Current environmental issues in Botswana are overgrazing, desertification and the existence of only limited fresh water resources.

Research from scientists has found that the common practice of overstocking cattle to cope with drought losses actually depletes scarce biomass, making ecosystems more vulnerable. The study of the district predicts that by 2050 the cycle of mild drought is likely to become shorter —18 months instead of two years—due to climate change.

=== Tree cover extent and loss ===
Global Forest Watch publishes annual estimates of tree cover loss and 2000 tree cover extent derived from time-series analysis of Landsat satellite imagery in the Global Forest Change dataset. In this framework, tree cover refers to vegetation taller than 5 m (including natural forests and tree plantations), and tree cover loss is defined as the complete removal of tree cover canopy for a given year, regardless of cause.

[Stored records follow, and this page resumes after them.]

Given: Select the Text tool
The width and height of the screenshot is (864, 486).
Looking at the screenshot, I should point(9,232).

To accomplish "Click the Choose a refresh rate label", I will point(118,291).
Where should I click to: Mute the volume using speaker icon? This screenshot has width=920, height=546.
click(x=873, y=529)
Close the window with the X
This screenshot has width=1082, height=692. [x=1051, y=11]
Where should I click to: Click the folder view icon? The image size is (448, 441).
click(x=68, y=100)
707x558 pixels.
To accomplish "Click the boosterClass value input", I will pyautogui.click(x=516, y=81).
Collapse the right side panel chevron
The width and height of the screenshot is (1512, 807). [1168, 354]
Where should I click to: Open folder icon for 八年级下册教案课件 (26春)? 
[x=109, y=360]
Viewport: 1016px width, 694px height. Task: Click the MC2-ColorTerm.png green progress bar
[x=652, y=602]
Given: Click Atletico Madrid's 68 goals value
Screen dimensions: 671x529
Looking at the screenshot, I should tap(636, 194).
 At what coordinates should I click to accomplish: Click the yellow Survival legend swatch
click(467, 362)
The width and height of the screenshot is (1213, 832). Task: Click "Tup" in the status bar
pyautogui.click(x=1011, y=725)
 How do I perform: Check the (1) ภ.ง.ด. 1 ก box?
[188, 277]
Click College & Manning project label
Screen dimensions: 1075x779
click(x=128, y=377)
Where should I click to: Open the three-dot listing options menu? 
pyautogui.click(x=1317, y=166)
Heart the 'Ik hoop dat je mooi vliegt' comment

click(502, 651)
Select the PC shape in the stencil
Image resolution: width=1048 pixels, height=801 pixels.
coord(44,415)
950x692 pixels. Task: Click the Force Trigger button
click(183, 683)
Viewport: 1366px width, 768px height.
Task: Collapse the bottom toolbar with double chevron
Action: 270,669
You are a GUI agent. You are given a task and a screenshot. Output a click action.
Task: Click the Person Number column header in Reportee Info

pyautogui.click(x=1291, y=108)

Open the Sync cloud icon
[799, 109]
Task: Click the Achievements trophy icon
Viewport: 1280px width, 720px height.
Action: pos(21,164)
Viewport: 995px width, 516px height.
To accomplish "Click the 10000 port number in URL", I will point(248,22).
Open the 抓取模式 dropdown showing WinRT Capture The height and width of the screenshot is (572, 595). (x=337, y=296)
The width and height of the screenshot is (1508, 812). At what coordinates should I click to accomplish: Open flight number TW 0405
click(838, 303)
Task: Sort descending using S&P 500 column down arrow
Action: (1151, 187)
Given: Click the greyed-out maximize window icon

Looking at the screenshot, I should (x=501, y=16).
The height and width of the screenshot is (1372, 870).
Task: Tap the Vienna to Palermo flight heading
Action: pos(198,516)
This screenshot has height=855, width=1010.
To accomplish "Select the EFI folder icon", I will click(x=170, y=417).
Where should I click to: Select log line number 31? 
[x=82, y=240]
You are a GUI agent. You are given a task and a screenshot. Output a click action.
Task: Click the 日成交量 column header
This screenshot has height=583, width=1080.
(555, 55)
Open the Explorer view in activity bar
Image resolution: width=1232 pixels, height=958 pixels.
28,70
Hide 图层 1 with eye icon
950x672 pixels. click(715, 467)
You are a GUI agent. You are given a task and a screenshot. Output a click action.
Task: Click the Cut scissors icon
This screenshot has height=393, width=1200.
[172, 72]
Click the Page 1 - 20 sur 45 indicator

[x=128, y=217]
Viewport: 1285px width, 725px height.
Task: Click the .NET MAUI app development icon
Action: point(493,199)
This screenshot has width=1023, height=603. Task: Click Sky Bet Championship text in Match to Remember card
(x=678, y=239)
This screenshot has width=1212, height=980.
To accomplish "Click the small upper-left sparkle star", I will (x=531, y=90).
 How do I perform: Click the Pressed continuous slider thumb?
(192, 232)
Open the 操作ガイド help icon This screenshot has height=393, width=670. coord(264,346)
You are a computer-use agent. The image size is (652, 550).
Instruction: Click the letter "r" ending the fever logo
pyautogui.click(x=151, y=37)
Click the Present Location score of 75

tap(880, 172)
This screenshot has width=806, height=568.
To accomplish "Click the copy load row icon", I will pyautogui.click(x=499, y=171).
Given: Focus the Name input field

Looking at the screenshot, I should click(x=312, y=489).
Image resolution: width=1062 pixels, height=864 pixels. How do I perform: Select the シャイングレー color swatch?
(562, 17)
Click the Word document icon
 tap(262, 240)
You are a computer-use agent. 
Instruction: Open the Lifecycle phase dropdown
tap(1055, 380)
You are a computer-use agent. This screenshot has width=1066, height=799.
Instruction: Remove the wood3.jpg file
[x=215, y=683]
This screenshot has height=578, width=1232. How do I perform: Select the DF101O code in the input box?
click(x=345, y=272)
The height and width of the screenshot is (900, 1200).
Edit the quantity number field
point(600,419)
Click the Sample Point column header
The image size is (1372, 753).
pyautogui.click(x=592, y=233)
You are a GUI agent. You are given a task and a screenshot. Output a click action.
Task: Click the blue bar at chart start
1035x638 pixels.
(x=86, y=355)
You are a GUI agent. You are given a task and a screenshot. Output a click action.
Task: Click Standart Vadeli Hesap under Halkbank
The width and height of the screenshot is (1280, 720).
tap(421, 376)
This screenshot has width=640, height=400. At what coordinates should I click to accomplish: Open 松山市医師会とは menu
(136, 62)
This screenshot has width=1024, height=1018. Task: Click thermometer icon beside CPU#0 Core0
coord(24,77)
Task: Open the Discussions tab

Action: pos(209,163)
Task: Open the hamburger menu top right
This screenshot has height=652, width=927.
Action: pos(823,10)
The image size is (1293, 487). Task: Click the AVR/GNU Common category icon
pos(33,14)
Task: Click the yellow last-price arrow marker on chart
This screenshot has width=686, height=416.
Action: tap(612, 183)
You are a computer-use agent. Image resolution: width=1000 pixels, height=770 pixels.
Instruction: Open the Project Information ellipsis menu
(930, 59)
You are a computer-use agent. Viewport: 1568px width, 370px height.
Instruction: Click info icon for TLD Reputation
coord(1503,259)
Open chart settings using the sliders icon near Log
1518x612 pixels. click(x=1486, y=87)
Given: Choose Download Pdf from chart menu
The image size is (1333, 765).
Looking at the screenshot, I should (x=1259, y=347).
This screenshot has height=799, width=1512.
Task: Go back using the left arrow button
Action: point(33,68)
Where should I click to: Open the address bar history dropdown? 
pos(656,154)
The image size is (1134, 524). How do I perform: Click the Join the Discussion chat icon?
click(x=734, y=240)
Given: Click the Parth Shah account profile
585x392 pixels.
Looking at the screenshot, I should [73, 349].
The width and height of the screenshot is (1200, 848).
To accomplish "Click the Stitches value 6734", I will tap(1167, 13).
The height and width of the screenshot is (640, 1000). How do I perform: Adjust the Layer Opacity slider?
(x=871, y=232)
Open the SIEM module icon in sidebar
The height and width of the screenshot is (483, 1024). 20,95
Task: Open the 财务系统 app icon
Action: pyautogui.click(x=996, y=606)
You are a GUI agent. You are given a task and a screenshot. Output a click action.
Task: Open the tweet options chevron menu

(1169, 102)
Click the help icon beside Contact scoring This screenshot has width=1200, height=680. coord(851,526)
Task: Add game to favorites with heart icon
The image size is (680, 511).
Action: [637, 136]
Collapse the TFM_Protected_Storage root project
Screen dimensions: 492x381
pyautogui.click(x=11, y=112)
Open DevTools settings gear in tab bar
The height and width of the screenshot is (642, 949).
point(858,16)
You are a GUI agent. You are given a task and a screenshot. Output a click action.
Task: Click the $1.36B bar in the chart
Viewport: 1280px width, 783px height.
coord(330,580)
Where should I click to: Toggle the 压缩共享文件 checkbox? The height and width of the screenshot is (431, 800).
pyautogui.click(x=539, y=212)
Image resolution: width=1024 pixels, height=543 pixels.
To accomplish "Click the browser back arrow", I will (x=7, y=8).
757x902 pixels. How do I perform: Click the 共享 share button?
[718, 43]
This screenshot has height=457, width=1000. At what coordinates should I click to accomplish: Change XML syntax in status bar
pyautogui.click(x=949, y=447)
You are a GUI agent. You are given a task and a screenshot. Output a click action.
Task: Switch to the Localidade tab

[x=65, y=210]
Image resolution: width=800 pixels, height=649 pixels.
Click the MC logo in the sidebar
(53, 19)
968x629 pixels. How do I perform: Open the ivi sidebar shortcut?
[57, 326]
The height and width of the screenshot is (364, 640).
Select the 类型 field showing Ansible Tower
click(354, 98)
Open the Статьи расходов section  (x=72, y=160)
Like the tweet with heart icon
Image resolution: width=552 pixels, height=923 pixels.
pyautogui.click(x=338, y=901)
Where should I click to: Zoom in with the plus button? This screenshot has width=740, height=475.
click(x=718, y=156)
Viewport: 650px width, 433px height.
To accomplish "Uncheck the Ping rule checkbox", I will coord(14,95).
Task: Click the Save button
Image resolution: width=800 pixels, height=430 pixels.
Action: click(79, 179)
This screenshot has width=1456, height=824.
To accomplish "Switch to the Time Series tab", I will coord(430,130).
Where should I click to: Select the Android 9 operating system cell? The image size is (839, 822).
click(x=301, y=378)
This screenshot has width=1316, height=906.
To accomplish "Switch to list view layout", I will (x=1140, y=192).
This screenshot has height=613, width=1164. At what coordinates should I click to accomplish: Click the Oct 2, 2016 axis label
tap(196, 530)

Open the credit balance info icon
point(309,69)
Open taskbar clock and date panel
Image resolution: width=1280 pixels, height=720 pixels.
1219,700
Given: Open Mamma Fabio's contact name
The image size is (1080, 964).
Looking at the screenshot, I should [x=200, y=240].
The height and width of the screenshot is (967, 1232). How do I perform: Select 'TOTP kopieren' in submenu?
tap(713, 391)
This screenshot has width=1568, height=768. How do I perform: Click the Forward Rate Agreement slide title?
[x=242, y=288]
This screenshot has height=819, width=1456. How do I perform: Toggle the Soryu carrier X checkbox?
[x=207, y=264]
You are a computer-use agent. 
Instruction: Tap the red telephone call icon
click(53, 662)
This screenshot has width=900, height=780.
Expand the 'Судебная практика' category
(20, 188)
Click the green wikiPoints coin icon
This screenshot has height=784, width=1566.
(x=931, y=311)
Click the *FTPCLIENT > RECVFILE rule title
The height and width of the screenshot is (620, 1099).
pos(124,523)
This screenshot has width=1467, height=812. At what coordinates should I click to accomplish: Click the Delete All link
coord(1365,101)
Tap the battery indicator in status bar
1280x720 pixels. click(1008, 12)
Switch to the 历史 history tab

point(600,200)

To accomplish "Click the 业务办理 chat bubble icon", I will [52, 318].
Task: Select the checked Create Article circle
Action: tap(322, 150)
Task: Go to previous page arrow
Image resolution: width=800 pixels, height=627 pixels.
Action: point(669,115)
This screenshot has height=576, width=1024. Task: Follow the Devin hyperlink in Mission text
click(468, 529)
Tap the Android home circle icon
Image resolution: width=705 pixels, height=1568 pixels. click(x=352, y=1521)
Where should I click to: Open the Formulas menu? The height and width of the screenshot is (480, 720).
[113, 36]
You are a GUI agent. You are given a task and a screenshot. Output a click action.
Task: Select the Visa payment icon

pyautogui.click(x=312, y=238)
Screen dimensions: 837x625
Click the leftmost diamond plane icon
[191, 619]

For Botswana, country statistics report cumulative tree cover loss of 512 ha from 2001 to 2024 (about 2.5% of its 2000 tree cover area). For tree cover density greater than 30%, country statistics report a 2000 tree cover extent of 20328 ha. The charts and table below display this data. In simple terms, the annual loss number is the area where tree cover disappeared in that year, and the extent number shows what remains of the 2000 tree cover baseline after subtracting cumulative loss. Forest regrowth is not included in the dataset.

Annual tree cover extent and loss
| Year | Tree cover extent (km2) | Annual tree cover loss (km2) |
|---|---|---|
| 2001 | 201.97 | 1.31 |
| 2002 | 201.74 | 0.23 |
| 2003 | 201.66 | 0.08 |
| 2004 | 201.15 | 0.51 |
| 2005 | 200.66 | 0.49 |
| 2006 | 200.26 | 0.40 |
| 2007 | 199.92 | 0.34 |
| 2008 | 199.65 | 0.27 |
| 2009 | 199.24 | 0.41 |
| 2010 | 198.94 | 0.30 |
| 2011 | 198.73 | 0.21 |
| 2012 | 198.57 | 0.16 |
| 2013 | 198.43 | 0.14 |
| 2014 | 198.28 | 0.15 |
| 2015 | 198.28 | 0.00 |
| 2016 | 198.27 | 0.01 |
| 2017 | 198.26 | 0.01 |
| 2018 | 198.24 | 0.02 |
| 2019 | 198.24 | 0.00 |
| 2020 | 198.22 | 0.02 |
| 2021 | 198.21 | 0.01 |
| 2022 | 198.19 | 0.02 |
| 2023 | 198.17 | 0.02 |
| 2024 | 198.16 | 0.01 |

==International agreements==
Botswana is a party to the following international agreements: Biodiversity, Climate Change, Desertification, Endangered Species, Hazardous Wastes, Law of the Sea, Nuclear Test Organization, Ozone Layer Protection and Wetlands.